I need help solving this set of equations by substitution.
xy=2
3x − y + 5 = 0
I originally used (3x+5=y) and came up with (x=.333 and x=-2) but when I substitute it into the original equation I get (y=2 and y=1) and it is wrong according to my homework. Please help me!
ok, go with y = 3x+5
into the 1st
x(3x+5) = 2
3x^2 + 5x - 2 = 0
((3x-1)(x+2) = 0
x = 1/3 or x = -2 --- > you are correct
if x = 1/3, y= 3(1/3) + 5 = 6
if x = -2 , y = 3(-2) + 5 = -1
so x=1/3, y=6 OR x=-2, y =-1
I don't know how you got your values ???
To solve this set of equations by substitution, you first need to isolate one variable in one equation and substitute it into the other equation.
Let's start with the first equation: xy = 2.

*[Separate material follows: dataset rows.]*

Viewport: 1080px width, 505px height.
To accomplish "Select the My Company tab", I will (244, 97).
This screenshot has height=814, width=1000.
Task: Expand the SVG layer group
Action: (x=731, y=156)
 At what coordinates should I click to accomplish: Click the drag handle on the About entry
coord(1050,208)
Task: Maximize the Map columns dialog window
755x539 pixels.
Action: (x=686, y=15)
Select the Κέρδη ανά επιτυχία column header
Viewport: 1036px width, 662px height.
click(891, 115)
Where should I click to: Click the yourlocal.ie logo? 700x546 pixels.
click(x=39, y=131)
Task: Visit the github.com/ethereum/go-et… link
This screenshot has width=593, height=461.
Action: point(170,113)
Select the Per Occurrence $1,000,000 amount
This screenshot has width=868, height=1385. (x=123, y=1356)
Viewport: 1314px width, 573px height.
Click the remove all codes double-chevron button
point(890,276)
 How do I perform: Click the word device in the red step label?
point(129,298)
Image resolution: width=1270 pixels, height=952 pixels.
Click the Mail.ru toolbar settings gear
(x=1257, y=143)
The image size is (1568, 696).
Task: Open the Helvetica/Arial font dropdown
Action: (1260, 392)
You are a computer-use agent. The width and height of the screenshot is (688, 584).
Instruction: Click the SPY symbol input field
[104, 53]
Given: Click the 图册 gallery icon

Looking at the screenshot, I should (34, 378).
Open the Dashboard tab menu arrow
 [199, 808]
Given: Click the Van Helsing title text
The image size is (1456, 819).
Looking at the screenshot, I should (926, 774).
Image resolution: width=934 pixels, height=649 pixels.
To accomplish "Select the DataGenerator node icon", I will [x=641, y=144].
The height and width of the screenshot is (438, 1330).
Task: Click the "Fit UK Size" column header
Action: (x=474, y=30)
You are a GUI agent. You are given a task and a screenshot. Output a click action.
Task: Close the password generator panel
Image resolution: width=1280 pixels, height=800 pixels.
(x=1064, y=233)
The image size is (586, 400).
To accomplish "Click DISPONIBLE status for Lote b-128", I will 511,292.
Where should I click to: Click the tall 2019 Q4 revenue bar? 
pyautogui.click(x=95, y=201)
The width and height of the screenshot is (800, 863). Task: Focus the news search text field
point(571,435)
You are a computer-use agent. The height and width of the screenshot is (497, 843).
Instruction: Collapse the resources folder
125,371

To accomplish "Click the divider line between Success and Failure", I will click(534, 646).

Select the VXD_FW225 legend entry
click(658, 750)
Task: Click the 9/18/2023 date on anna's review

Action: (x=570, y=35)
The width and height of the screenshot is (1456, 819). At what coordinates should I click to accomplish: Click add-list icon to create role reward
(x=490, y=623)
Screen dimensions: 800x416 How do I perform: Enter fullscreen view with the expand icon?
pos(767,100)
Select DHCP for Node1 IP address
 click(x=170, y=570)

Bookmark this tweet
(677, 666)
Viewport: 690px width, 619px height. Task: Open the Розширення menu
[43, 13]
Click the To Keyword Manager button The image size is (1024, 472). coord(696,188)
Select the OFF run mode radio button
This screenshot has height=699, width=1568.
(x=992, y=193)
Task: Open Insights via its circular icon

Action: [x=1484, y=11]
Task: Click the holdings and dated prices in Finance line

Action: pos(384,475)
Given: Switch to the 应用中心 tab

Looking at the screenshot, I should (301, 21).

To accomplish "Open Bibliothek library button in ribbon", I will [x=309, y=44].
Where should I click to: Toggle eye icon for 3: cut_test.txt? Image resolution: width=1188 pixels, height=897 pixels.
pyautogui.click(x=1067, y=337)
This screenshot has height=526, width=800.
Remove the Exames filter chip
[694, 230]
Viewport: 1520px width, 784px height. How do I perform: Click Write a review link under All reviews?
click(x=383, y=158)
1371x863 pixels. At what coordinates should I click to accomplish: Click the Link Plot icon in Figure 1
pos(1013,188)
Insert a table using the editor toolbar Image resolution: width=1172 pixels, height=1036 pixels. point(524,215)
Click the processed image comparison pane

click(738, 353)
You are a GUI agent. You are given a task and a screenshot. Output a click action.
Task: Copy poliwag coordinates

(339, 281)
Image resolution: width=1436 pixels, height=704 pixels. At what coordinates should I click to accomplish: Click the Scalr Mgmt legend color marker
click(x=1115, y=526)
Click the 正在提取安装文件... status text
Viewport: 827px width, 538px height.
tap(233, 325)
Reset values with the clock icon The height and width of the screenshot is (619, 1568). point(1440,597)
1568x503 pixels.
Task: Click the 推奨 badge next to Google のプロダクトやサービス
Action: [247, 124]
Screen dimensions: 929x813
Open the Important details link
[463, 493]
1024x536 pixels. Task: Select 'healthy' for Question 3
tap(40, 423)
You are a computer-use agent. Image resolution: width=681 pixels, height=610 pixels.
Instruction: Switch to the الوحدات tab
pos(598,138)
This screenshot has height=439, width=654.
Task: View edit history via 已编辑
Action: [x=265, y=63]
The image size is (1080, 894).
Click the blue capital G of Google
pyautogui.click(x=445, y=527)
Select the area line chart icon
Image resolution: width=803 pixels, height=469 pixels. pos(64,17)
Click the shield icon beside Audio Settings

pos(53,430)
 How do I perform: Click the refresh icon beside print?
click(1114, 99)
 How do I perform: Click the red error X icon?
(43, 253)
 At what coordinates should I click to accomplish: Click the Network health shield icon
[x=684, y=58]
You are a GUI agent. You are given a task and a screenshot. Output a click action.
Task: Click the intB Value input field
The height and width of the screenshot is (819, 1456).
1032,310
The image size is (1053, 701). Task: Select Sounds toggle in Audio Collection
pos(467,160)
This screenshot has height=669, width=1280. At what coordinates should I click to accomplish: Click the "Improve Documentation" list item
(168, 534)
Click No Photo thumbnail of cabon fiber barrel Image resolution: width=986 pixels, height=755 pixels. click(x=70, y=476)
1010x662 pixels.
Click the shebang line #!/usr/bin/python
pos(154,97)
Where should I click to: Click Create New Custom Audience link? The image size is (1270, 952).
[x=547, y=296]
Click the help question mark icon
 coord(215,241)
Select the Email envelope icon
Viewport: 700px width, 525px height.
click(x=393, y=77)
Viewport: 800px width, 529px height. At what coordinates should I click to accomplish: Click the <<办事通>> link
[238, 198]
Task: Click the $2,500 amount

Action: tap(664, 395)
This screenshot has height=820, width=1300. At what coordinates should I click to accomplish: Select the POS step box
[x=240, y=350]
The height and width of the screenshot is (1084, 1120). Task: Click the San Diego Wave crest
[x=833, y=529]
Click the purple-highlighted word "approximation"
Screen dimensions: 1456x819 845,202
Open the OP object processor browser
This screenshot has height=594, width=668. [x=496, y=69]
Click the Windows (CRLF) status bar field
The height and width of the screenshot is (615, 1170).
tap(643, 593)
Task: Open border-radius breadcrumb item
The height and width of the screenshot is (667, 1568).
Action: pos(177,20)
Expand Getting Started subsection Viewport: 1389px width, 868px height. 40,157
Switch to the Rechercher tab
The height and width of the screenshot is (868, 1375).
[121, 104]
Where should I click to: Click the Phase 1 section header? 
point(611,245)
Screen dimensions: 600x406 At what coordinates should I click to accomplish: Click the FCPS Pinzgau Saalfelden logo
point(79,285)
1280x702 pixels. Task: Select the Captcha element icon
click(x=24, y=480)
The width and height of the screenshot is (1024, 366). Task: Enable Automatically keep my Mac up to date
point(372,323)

Since the goal is to isolate one variable, we can isolate y by dividing both sides of the equation by x:
y = 2/x.
Now, we substitute this expression for y into the second equation:
3x - (2/x) + 5 = 0.
To simplify this equation, we can multiply through by the denominator x to get rid of the fraction:
3x^2 - 2 + 5x = 0.
Now we have a quadratic equation. To solve for x, we can rearrange the terms and set the equation equal to zero:
3x^2 + 5x - 2 = 0.
Next, you can either factor, complete the square, or use the quadratic formula to solve for x. In this case, the quadratic equation can be factored:
(3x - 1)(x + 2) = 0.
This gives us two possible solutions:
1) 3x - 1 = 0, which gives x = 1/3.
2) x + 2 = 0, which gives x = -2.
Now that we have the possible values for x, we can substitute them back into the original equation to find the corresponding y-values.
For x = 1/3:
y = 2/(1/3) = 6.
For x = -2:
y = 2/(-2) = -1.
So the solutions to the system of equations are:
x = 1/3, y = 6 (Solution 1)
x = -2, y = -1 (Solution 2)
Make sure to double-check your calculations and ensure that you've correctly substituted the values back into the original equations.